Voices from the Publishing Industry
The Danish publishing sector has been a vocal advocate for removing the tax. In a May report, industry leaders argued that access to physical books is a fundamental cultural right that shouldn’t be hindered by fiscal barriers. Their campaigns highlight concerns that the tax disproportionately affects children and young adults—key demographics for nurturing lifelong reading habits.
Contextualizing Denmark’s Reading Crisis Globally
Denmark’s initiative follows a global trend where nations grapple with declining literacy levels amidst the rise of digital distractions and changes in education. While some countries have prioritized digital literacy, Denmark is doubling down on the importance of traditional reading materials, reflecting a nuanced approach to preserving cultural literacy.
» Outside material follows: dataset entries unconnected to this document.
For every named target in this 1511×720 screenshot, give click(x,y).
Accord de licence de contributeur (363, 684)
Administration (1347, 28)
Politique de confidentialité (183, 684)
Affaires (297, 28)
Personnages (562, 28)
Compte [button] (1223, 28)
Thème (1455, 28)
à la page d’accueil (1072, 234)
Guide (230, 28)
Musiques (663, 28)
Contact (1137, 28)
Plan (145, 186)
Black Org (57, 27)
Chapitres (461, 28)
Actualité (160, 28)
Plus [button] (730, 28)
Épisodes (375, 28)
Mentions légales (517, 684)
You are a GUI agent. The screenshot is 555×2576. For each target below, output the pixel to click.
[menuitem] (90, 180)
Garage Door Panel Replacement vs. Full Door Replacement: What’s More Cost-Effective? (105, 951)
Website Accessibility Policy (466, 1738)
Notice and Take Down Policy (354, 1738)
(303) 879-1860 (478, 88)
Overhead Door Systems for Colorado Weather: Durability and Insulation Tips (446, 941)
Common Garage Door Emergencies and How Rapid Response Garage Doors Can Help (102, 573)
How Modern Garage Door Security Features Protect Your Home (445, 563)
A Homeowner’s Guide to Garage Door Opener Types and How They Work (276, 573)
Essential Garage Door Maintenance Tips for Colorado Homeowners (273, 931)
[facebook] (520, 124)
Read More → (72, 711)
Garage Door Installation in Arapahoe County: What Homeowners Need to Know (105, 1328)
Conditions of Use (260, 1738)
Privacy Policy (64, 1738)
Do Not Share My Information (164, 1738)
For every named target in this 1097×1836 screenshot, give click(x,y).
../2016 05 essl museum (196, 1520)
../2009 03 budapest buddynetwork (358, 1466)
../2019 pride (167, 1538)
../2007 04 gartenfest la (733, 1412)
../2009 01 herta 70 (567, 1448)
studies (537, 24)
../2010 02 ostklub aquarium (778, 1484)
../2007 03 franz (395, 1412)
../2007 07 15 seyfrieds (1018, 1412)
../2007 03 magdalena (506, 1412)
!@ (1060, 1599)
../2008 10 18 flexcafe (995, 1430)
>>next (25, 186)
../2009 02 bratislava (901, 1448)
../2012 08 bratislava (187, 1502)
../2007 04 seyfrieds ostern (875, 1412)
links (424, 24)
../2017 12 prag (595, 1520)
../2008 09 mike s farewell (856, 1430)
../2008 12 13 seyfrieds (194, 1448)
Experts suggest this policy could spark similar debates globally, prompting countries with high book taxes and low literacy rates to reconsider how tax policy intersects with educational priorities.
What Lies Ahead?
As Denmark prepares to roll out this tax reform, key questions remain about its practical impact. Will more affordable books truly motivate reluctant readers? How will libraries, schools, and communities partner to reinforce this push towards reading? These will be crucial measures to watch in assessing the success of this bold intervention.
Editor’s Note
Denmark’s bold step to remove its steep sales tax on books highlights a meaningful recognition that literacy is foundational to personal and societal progress. While forgone tax revenue presents a short-term challenge, the potential long-term dividends in education and cultural engagement could far outweigh costs. This case illustrates how fiscal policy, education, and cultural preservation are deeply intertwined—and invites a broader conversation about the role of government in fostering literacy in the digital age.